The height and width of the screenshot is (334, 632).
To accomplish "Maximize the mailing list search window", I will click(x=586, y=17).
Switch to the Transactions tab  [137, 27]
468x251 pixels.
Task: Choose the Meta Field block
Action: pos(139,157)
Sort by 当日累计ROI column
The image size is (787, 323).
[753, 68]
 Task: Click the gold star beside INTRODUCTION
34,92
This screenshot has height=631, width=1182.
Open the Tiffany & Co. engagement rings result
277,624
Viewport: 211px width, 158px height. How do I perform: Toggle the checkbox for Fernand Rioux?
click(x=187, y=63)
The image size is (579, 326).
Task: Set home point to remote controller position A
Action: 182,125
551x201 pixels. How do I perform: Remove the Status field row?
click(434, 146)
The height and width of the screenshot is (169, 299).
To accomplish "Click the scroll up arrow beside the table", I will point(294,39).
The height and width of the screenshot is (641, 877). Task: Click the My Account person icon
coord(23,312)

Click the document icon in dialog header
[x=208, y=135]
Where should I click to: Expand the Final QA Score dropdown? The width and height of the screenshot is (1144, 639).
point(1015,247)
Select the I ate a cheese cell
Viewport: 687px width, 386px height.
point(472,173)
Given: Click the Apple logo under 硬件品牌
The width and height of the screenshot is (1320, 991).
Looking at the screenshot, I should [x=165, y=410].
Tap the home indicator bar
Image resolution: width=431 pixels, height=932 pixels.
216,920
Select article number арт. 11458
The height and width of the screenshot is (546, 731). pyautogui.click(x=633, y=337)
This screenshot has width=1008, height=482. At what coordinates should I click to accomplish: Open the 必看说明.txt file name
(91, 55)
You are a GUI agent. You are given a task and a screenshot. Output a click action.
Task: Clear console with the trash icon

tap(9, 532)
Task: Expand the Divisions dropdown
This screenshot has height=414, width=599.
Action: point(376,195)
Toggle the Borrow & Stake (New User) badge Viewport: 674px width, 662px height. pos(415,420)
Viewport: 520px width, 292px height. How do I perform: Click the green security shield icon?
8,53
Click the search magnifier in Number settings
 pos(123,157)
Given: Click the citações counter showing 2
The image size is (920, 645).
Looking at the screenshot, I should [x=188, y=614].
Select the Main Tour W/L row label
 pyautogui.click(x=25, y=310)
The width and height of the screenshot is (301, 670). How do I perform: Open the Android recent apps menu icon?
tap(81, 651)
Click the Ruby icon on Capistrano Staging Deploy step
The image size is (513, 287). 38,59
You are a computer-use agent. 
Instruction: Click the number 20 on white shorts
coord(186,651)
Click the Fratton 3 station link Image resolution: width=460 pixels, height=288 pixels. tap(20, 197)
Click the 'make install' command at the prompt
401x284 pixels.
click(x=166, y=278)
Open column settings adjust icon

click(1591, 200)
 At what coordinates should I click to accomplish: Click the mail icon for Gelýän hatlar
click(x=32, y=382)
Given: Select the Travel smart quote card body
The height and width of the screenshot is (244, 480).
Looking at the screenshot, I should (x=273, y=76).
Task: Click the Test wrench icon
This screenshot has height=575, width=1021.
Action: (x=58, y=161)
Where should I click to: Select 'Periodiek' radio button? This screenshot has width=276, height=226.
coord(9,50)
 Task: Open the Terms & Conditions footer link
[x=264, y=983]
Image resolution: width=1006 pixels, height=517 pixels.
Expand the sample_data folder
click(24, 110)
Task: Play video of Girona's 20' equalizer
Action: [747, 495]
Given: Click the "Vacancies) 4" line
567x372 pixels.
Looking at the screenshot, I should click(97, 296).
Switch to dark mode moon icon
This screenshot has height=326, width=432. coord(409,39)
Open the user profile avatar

..............................

Please output the lines of the listing above that fall in the stretch from the one with "The height and width of the screenshot is (641, 877)." through the one with "Toggle the Borrow", exactly and only those.

SOLUTION FOR THIS TASK:
The height and width of the screenshot is (641, 877). Task: Click the My Account person icon
coord(23,312)

Click the document icon in dialog header
[x=208, y=135]
Where should I click to: Expand the Final QA Score dropdown? The width and height of the screenshot is (1144, 639).
point(1015,247)
Select the I ate a cheese cell
Viewport: 687px width, 386px height.
point(472,173)
Given: Click the Apple logo under 硬件品牌
The width and height of the screenshot is (1320, 991).
Looking at the screenshot, I should [x=165, y=410].
Tap the home indicator bar
Image resolution: width=431 pixels, height=932 pixels.
216,920
Select article number арт. 11458
The height and width of the screenshot is (546, 731). pyautogui.click(x=633, y=337)
This screenshot has width=1008, height=482. At what coordinates should I click to accomplish: Open the 必看说明.txt file name
(91, 55)
You are a GUI agent. You are given a task and a screenshot. Output a click action.
Task: Clear console with the trash icon

tap(9, 532)
Task: Expand the Divisions dropdown
This screenshot has height=414, width=599.
Action: point(376,195)
Toggle the Borrow & Stake (New User) badge Viewport: 674px width, 662px height. pos(415,420)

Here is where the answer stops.